**COMPLETE THE FOLLOWING:**
**a.** Write out the passage on Russia's rouble crisis word for word, between "A key question" and "really suffer economically?", inclusive.
**b.** Pick up the passage on Russia's rouble crisis from its last sentence and keep writing it in the same vein.

**PAGE EXTRACT:**

______

In recent weeks, President Vladmir Putin has made two big speeches in December: one annual address to the Federal Assembly on 4 December and one annual press conference on the 18 December. Even between the two, a worsening currency situation deteriorated rapidly. On 15 December alone, Russia’s Central Bank said it had made $1.961 billion worth of foreign exchange market interventions. That day constituted black Monday, where the Rouble lost almost 19% of its value, followed by an even darker Tuesday.

On the 16 December interest rates were lifted from 10.5 to 17 per cent in a bid to stem the currency depreciation. The Russian government has blamed falling oil prices and Western sanctions for the economic problems recently felt, but flawed fiscal policy and Russia’s failure to diversify economically also contribute.

A key question for many at the moment is whether severe economic problems in Russia could threaten Putin’s position as President. The prospect of further economic hardship, and the government’s visible difficulty in tackling it, will bring the government’s effectiveness under question. It is easy for the media to manipulate events of a war Russia denies it has been fighting in neighbouring Ukraine, but it is impossible to mask economic issues that are felt by Russian voters on a daily basis. The fervour of patriotism and high popularity ratings for the President are surely breakable if the Russian people begin to really suffer economically?

______

**RAW RECORDS:**
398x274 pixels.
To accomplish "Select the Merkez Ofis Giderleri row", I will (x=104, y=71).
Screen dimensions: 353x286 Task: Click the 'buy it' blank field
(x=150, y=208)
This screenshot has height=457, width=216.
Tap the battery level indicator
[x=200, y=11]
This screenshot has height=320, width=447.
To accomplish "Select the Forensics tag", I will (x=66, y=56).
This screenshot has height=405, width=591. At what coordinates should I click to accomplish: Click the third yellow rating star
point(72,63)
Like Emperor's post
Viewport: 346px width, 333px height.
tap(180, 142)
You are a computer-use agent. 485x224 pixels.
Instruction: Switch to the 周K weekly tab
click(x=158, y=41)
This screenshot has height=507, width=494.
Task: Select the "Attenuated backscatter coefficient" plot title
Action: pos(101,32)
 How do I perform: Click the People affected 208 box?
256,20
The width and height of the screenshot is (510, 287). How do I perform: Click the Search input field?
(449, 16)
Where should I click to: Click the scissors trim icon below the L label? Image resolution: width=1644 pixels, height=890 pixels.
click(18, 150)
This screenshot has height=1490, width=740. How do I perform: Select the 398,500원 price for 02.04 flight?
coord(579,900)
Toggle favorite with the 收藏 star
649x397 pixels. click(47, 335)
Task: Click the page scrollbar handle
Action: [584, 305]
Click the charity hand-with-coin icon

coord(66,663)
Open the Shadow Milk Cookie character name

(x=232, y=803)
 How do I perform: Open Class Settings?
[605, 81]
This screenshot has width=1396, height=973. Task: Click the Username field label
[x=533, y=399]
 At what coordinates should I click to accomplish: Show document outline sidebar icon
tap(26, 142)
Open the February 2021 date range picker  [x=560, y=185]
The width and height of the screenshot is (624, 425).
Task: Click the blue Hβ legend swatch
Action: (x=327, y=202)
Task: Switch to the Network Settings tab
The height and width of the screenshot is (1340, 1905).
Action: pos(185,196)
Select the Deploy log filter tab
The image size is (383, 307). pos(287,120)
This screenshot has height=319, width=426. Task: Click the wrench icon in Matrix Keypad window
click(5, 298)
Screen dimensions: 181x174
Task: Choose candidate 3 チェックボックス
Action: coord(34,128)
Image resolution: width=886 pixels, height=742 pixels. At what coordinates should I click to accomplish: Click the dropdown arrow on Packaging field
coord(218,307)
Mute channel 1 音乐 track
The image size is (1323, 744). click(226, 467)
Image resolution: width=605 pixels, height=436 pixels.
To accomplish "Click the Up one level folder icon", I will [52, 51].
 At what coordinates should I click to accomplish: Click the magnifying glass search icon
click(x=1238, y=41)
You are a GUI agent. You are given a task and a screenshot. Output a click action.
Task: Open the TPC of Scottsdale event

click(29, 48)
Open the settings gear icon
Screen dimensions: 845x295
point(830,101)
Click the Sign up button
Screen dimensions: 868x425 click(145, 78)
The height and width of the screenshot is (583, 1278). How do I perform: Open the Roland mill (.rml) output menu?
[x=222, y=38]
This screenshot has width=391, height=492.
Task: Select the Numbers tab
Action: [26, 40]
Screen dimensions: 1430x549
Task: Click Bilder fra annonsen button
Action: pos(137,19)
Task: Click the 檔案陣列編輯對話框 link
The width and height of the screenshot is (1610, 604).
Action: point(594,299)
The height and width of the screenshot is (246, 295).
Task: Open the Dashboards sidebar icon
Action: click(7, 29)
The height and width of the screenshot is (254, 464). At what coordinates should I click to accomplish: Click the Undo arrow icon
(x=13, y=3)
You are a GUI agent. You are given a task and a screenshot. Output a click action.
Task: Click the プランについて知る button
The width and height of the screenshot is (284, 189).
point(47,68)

______

**EXPECTED OUTPUTS:**
**a.**
A key question for many at the moment is whether severe economic problems in Russia could threaten Putin’s position as President. The prospect of further economic hardship, and the government’s visible difficulty in tackling it, will bring the government’s effectiveness under question. It is easy for the media to manipulate events of a war Russia denies it has been fighting in neighbouring Ukraine, but it is impossible to mask economic issues that are felt by Russian voters on a daily basis. The fervour of patriotism and high popularity ratings for the President are surely breakable if the Russian people begin to really suffer economically?

**b.**
A Russian Maidan?

The idea of popular discontent turning into coherent political protest that could truly threaten Putin’s position looks unlikely. According to an October survey by the Levada Centre, an independent polling organisation, 81% of those asked said they were ‘unlikely’ to participate in mass protests if they were to occur, even If it was regarding a drop in their standard of living. .

The failure of opposition leaders to challenge the political status quo through election was highlighted by anti-corruption blogger Aleksey Navalny’s loss in the mayoral elections, albeit disputed, in 2013 Under Putin’s rule broader popular political protest has been relatively unsuccessful in Russia. The crackdown on the Bolotnaya protests beginning in 2011 may be indicative of how popular protest might be dealt with. Some have placed hope on formerly imprisoned, now exiled oligarch Mikhail Khodorkovsky’s chances of returning to become an opposition leader, but it is hard to see how he would currently launch a competitive support base from afar.

Obviously, the urgency of the economic situation has intensified since even the very recent Levada poll, and economics may be a far more powerful catalyst for change than dissatisfaction with the political status quo. There is a layer of society that would certainly like to see regime change from what is perceived to be a system of corruption and economic mismanagement.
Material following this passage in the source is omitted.